======== SUPPLIED ENTRIES ========

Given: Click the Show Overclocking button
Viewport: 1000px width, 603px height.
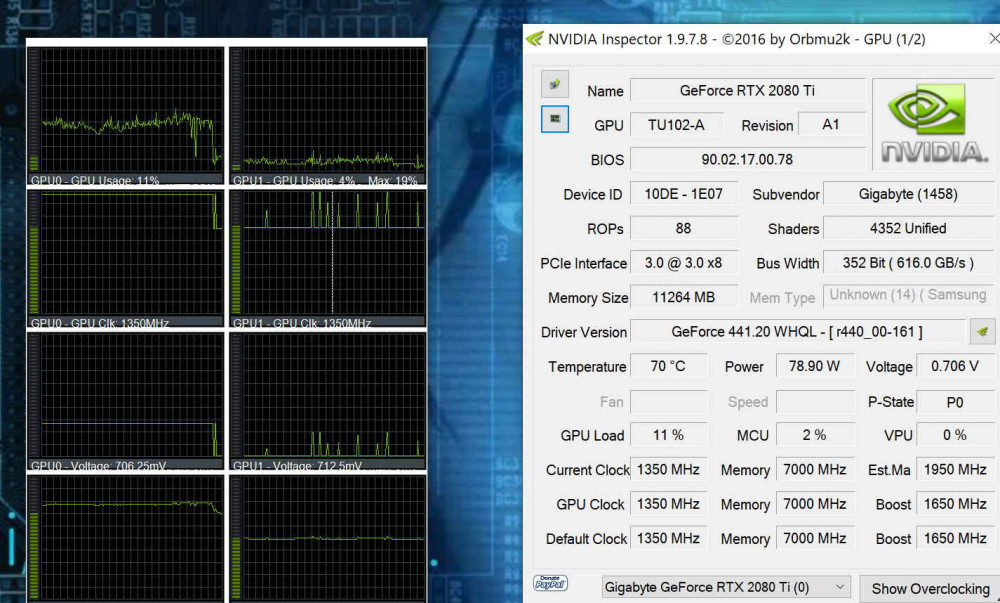Looking at the screenshot, I should click(928, 588).
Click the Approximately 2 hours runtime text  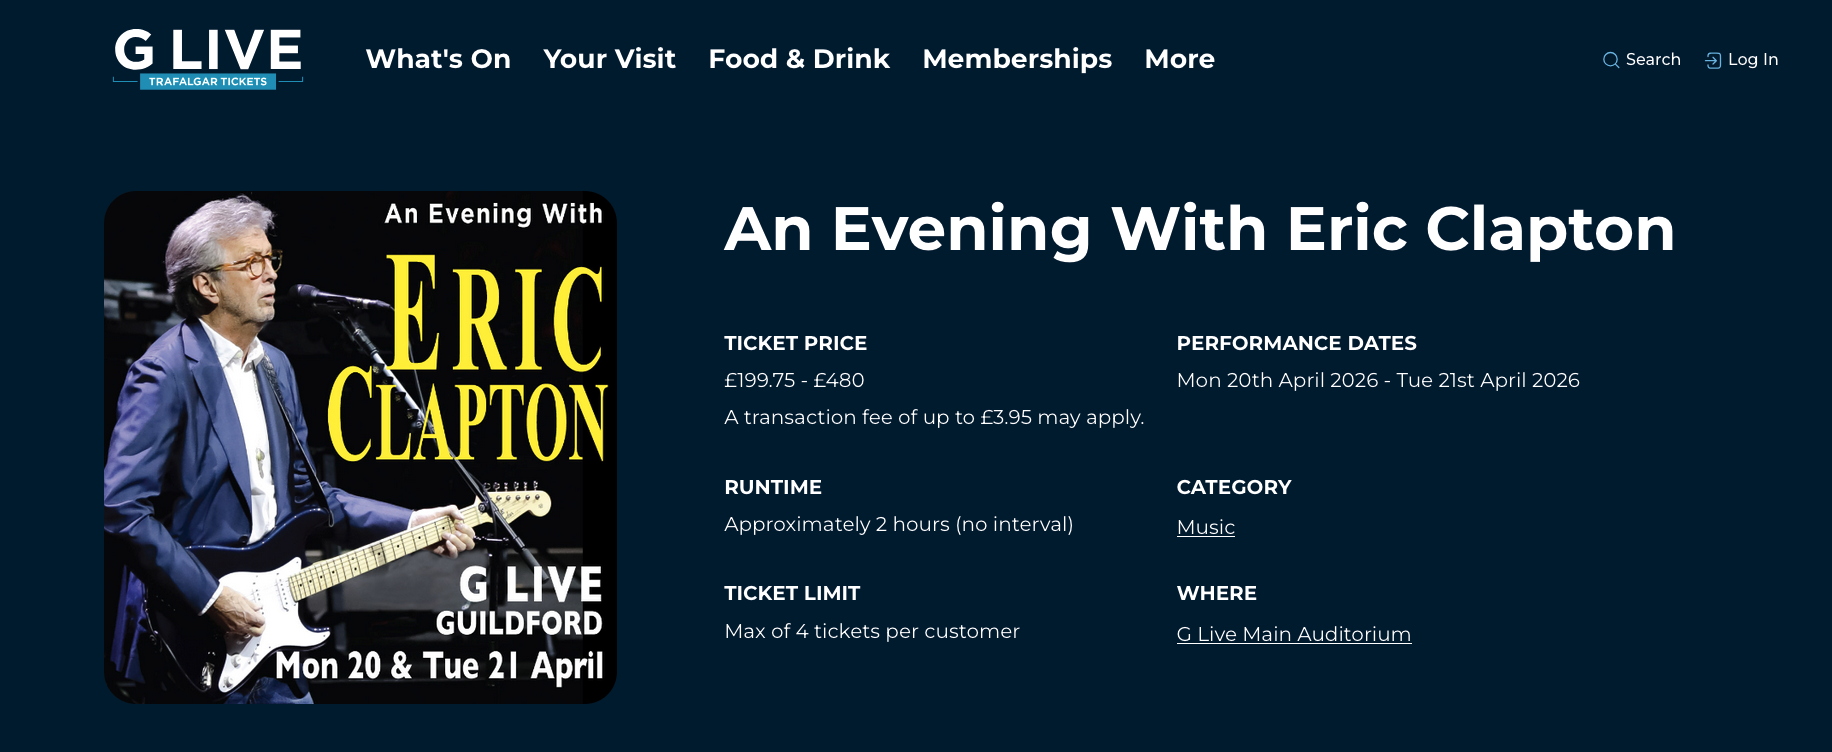click(898, 524)
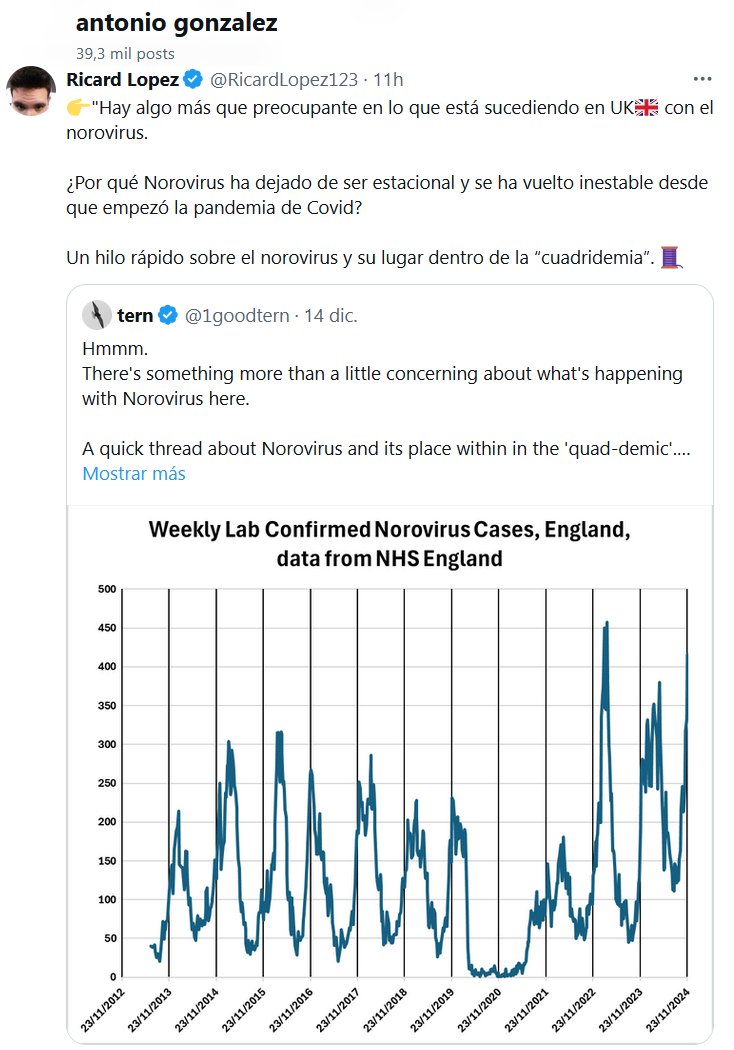Expand quoted post with "Mostrar más"

click(133, 473)
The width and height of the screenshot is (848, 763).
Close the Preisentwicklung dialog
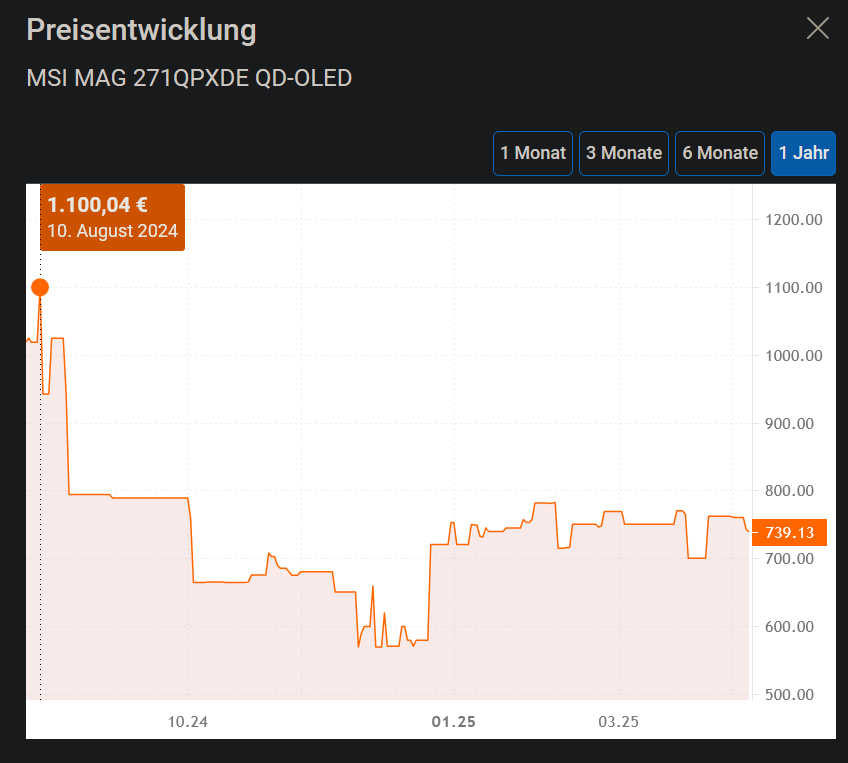[817, 29]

========

● **WHAT IS BEING ASKED**:
With the pictures excluded, the line containing "The width and" and every line after it through the end of the data above are to be transcribed exactly, and nothing more.

● **ANSWER SECTION**:
The width and height of the screenshot is (848, 763).
Close the Preisentwicklung dialog
[817, 29]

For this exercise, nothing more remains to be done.